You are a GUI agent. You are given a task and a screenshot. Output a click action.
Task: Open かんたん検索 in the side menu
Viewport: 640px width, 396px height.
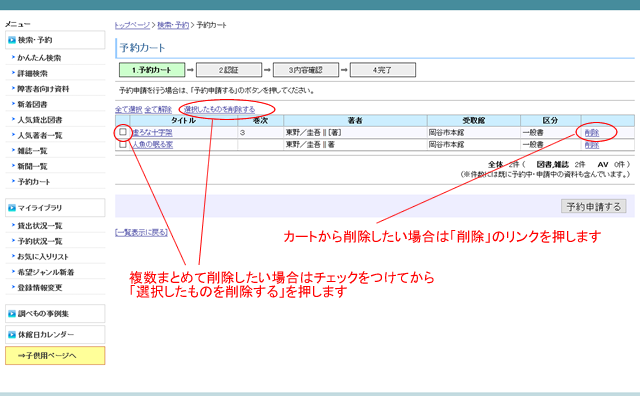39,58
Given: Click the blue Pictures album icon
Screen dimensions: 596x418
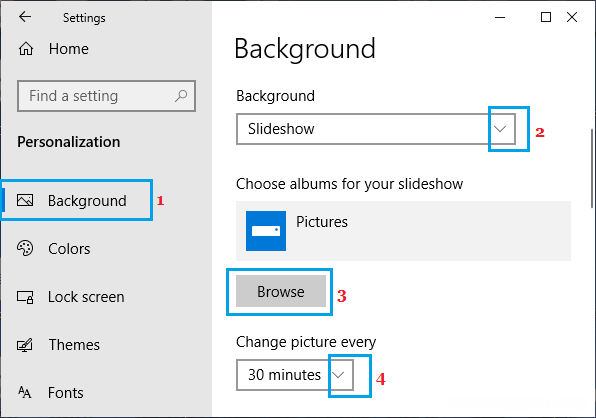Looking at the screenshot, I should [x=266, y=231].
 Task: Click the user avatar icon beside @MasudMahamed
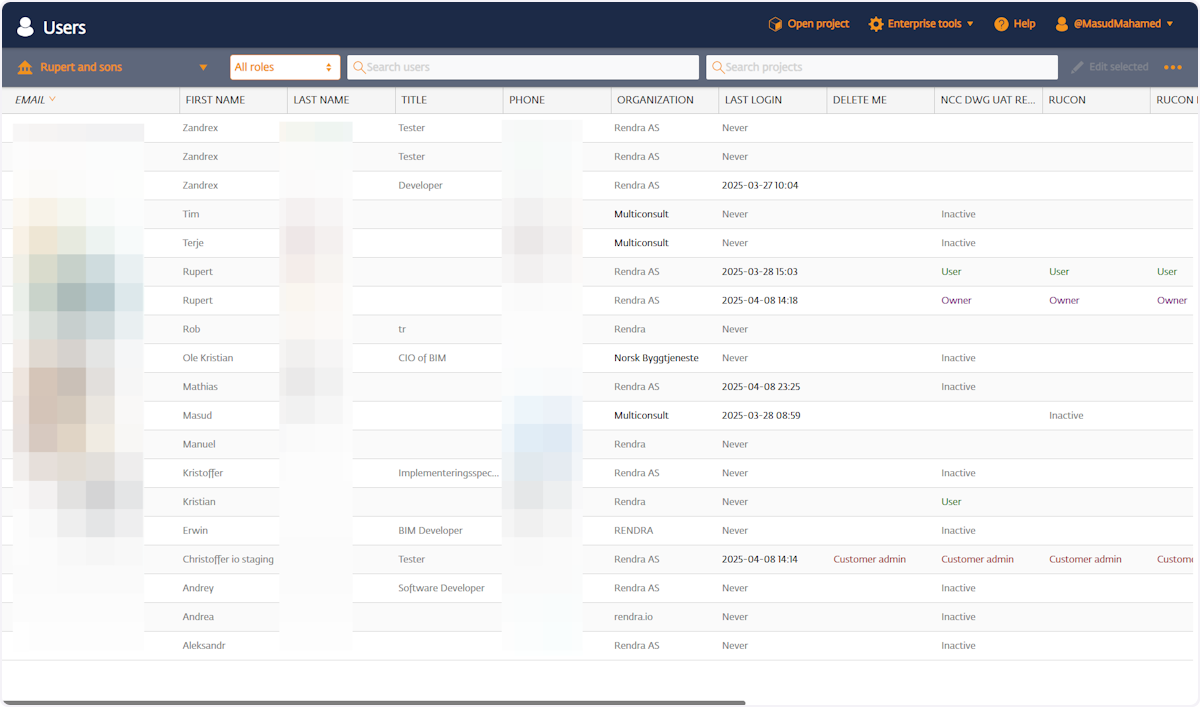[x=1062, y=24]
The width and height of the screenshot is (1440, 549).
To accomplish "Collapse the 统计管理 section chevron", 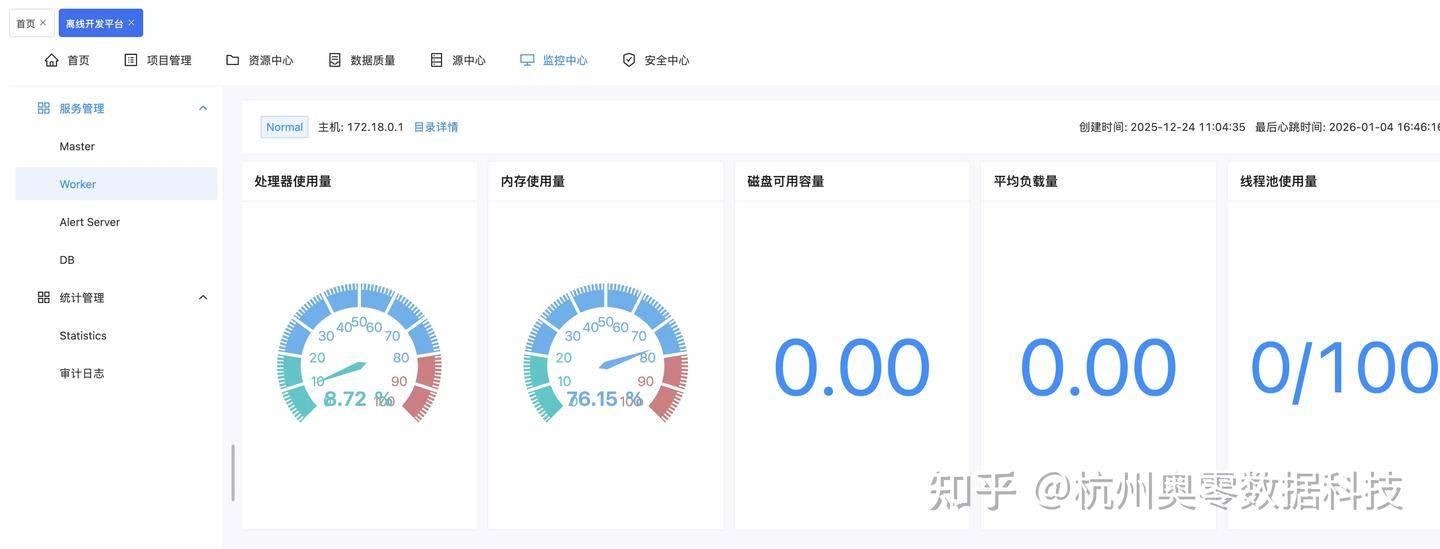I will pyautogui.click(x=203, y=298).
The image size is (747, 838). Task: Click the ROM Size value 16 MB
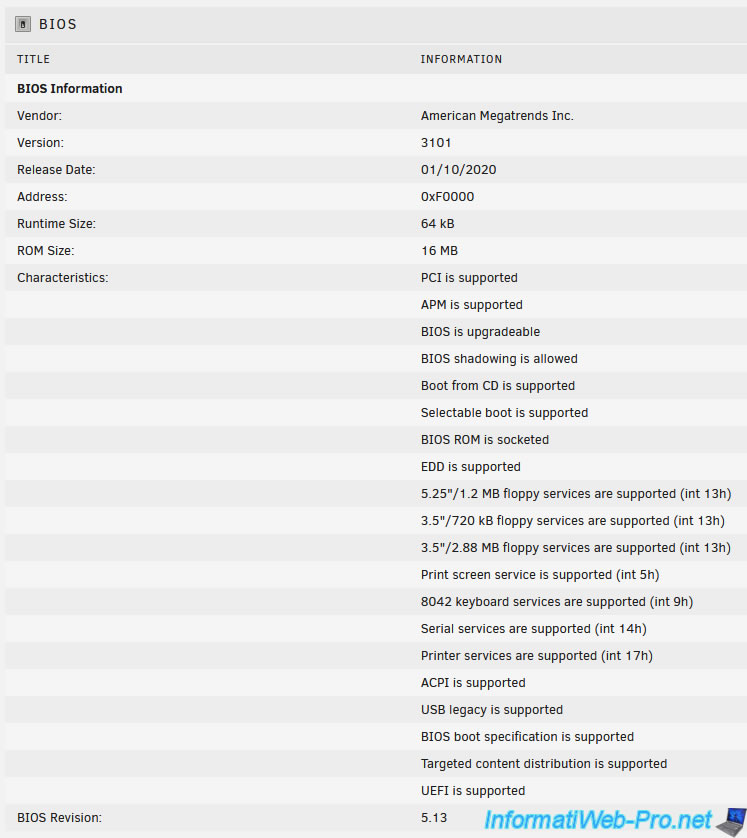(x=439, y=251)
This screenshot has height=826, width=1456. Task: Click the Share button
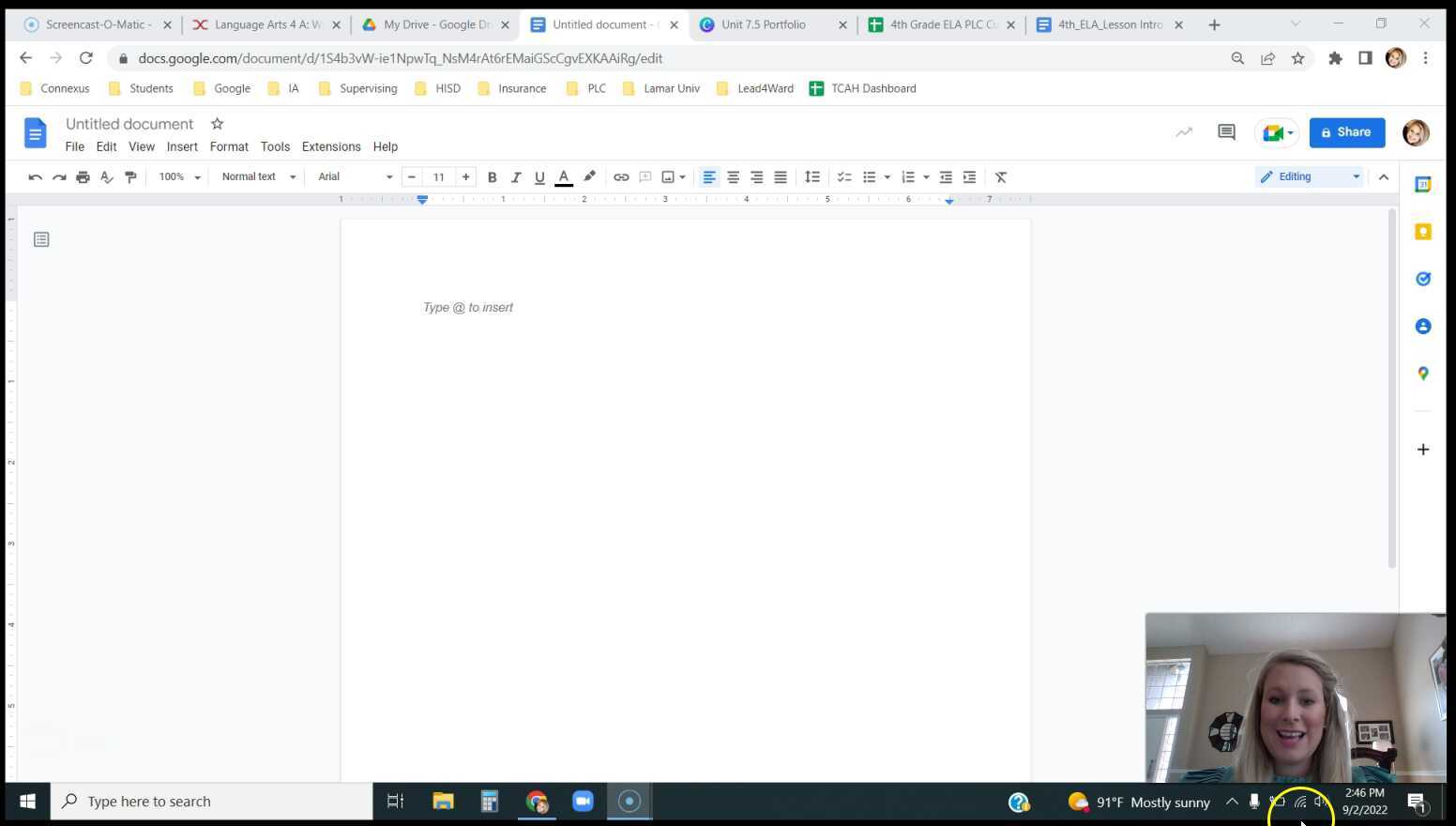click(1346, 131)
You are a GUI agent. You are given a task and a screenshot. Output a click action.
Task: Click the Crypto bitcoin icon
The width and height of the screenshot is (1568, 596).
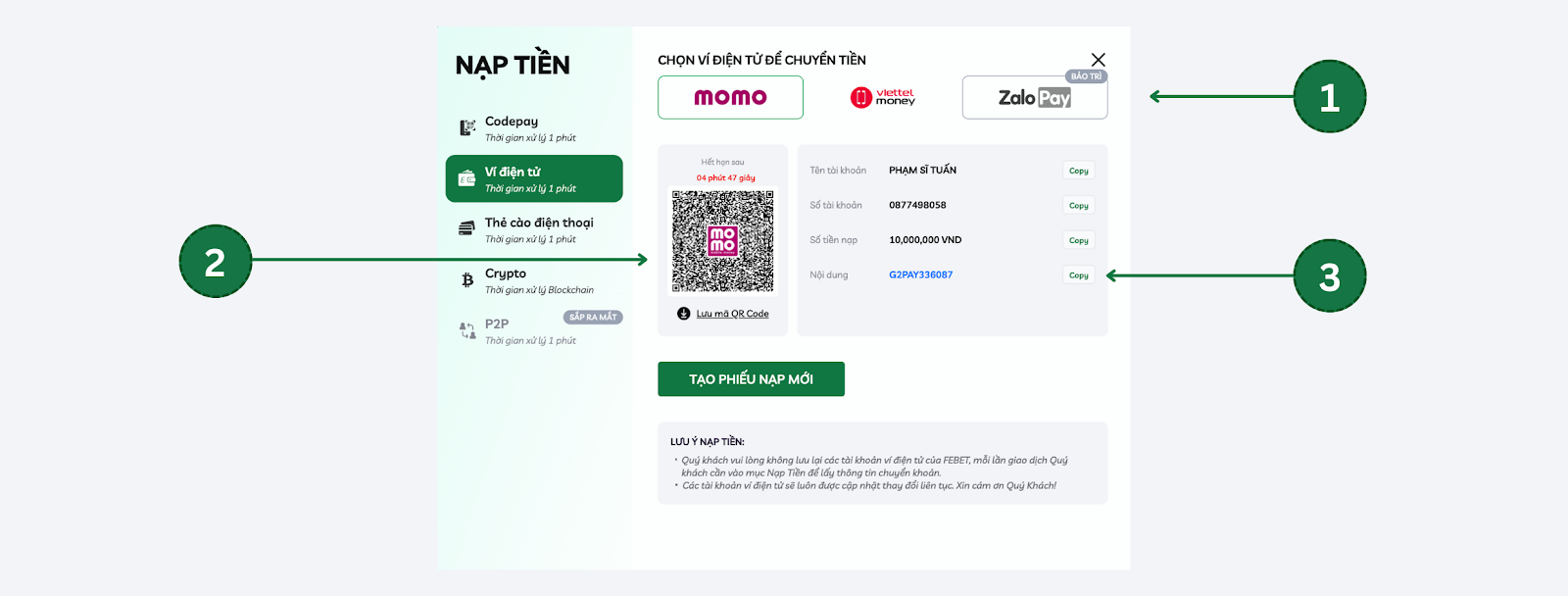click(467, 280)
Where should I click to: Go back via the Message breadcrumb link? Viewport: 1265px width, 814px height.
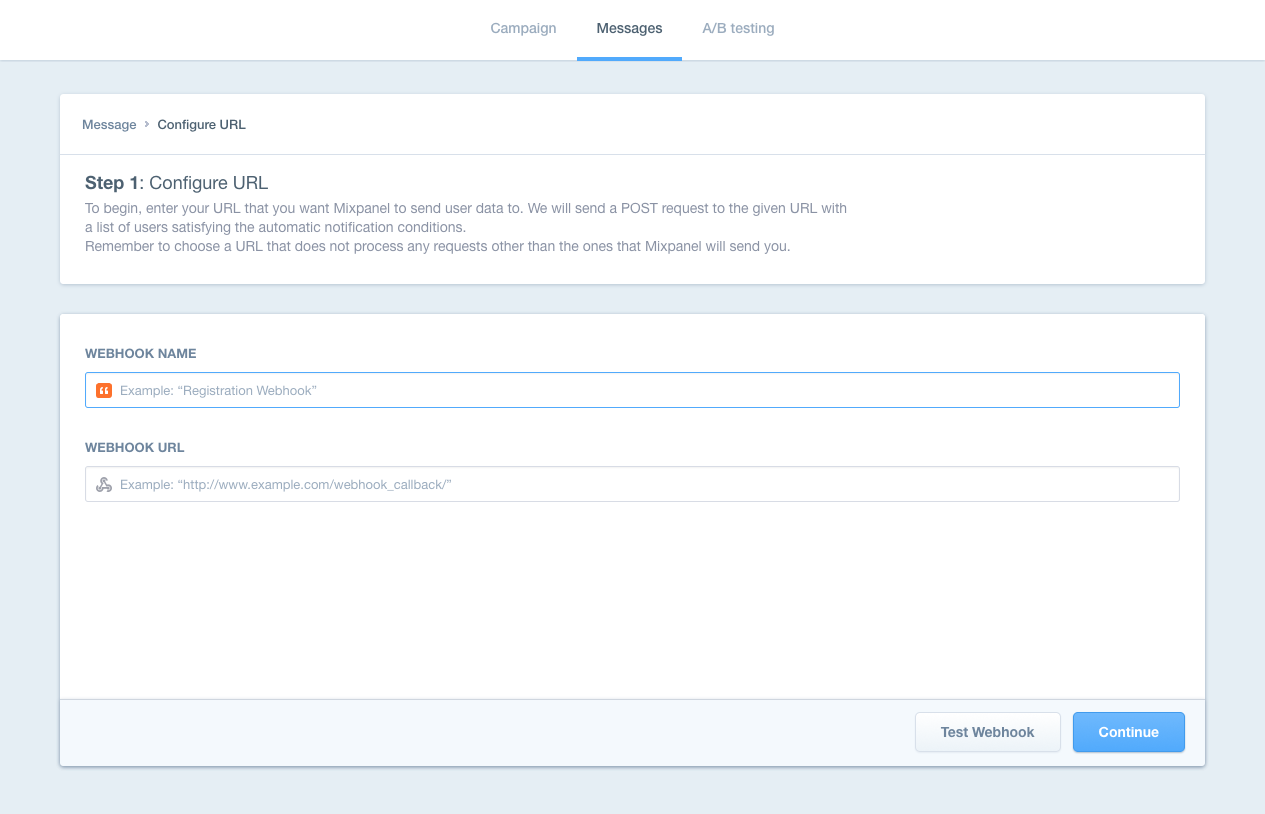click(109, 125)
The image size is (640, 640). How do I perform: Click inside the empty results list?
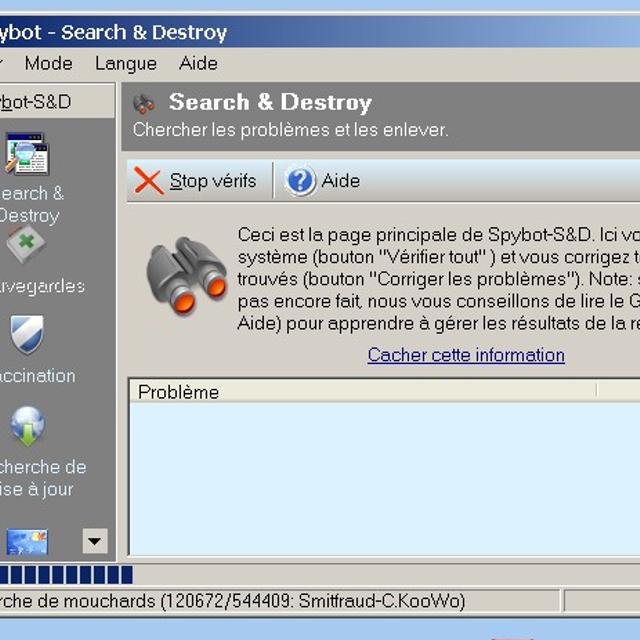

→ Work required:
Your answer must be the lines above from the one holding "Task: Open かんたん検索 in the side menu" up to and including the one holding "The width and height of the screenshot is (1440, 549).", exact and with no pictures.

→ Response area:
Task: Open かんたん検索 in the side menu
Viewport: 640px width, 396px height.
39,58
Given: Click the blue Pictures album icon
Screen dimensions: 596x418
Looking at the screenshot, I should [x=266, y=231].
 Task: Click the user avatar icon beside @MasudMahamed
[x=1062, y=24]
The width and height of the screenshot is (1440, 549).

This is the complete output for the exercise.